Off the top of my head I think this came from Mormon Enigma or Rough Stone Rolling or both. I will look it up to give you something more exact.
Quote:I understand polygamy to be very tied up in the view of heaven in those days, with the glory and dominion one may recieve in heaven being dependant on the amount of wives and children he had in this life. Essentially that men are to build their own personal kingdoms on earth that thay are to take with them to the next life.
The following is from another previous post of mine where I listed the justifications given by JS for polygamy:
Quote:3. For “greater glory”: “The first commandment was to ‘Multiply’ and the Prophet taught us that Dominion & power in the great future would be commensurate with the number of ‘wives, children & friends’ that we inherit here and that our great mission to earth was to organize a nucleus of Heaven to take with us. To the increase of which there would be no end.”…”When the family organization was revealed from heaven- the patriarchal order of God, and Joseph began, on the right hand and the left, to add to his family, what a quaking there was in Israel.” In Sacred loneliness p. 10-11 “Joseph’s kingdom grew with the size of his family, and those bonded to that family would be exalted with him.” The purpose was “to create a network of related wives, children, and kinsmen that would endure into the eternities…Like Abraham of old, Joseph yearned for familial plentitude.” RSR p 439-440, D & C 132:55
Under this reasoning it would seem that someone with the larger family would achieve greater exaltation. The quickest way to increase your family size was by adding wives and children through sealings. This helps to explain the “law of adoption” whereby grown men would be sealed as sons to GA’s. This also helps to explain why additional women would be sealed to JS after his death that did not have this sort of relationship with him while he was alive. I understand that during the BY Utah period a woman could leave her husband to be sealed to someone else (GA) for the sole reason that the woman felt that her new husband would take her higher in the celestial kingdom than the former. And if the amount of wives in this life is a quick and dirty method of gauging the amount of glory in the next – you could see how this could snowball to the advantage of those that already have many wives. Under polyandry it is possible that both the wife and the original (and still) husband would gain protection and eternal glory by being added to the kingdom/family of the prophet. Some women were promised exaltation to themselves and their ENTIRE HOUSEHOLD for participation.

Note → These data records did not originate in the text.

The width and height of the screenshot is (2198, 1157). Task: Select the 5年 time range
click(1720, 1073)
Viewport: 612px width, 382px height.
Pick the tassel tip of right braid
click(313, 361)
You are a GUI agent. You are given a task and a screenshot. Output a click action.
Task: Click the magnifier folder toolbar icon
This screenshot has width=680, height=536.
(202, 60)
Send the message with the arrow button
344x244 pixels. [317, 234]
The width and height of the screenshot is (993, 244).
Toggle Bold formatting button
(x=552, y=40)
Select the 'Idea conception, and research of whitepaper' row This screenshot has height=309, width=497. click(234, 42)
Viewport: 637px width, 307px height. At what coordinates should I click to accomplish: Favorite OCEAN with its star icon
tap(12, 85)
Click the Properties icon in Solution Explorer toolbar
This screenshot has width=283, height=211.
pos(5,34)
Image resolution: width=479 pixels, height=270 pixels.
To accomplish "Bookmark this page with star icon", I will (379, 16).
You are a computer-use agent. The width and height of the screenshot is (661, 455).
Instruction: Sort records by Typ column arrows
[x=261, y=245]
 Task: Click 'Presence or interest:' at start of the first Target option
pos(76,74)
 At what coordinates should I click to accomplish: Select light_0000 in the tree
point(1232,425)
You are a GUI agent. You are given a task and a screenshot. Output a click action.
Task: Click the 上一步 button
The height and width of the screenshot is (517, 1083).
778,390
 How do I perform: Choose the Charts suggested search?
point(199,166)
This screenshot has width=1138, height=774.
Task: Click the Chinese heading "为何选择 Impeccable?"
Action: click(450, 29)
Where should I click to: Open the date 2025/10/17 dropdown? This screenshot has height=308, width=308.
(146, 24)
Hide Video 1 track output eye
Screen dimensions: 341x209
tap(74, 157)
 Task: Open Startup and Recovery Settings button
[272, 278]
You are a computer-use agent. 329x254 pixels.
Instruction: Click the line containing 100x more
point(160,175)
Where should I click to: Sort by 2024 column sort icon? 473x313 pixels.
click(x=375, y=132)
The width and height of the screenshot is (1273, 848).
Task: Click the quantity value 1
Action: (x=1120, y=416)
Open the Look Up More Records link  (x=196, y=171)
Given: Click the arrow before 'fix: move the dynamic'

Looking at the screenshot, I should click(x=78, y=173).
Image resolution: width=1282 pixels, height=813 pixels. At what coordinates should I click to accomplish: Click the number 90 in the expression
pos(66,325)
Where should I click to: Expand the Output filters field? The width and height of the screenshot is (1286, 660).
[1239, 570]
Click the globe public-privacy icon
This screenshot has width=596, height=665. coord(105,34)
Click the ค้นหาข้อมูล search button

November 12, 2014 at 12:10 am #291534Anonymous
GuestMike wrote:What is your source for this statement? I’m not familiar with it.
From chapter 27 of Rough Stone Rolling:
Quote:While Joseph was alive, there were times when Emma countenanced plural marriage. In May 1843 she approved two wives, Eliza and Emily Partridge, daughters of Edward Partridge and helpers in the Smith household. The sisters were an awkward selection because Joseph had already married them two months earlier in March without Emma’s knowledge…At first they turned Joseph down, but by the time he told Emily that “the Lord had commanded him to enter into plural marriage and had given me to him,” she was prepared. They married on March 4, 1843…Eliza Partridge married him four days later. In May, they both went through the ceremony again with Emma present. About the same time, Emma agreed to accept Maria and Sarah Lawrence, two other young women living in the Smiths’ house.
Emma’s concurrence brought about a reconciliation, which led in turn to her and Joseph’s priesthood marriage. Joseph probably would not have had the sealing performed while Emma opposed the plural-marriage revelation. But on a cold Sunday evening, May 28, 1843, in the upper room of Joseph’s redbrick store, Joseph and Emma were “sealed” for eternity by the power of the priesthood.
Unfortunately, the reconciliation did not last. Emma had agreed to the plural marriages, but she immediately regretted it.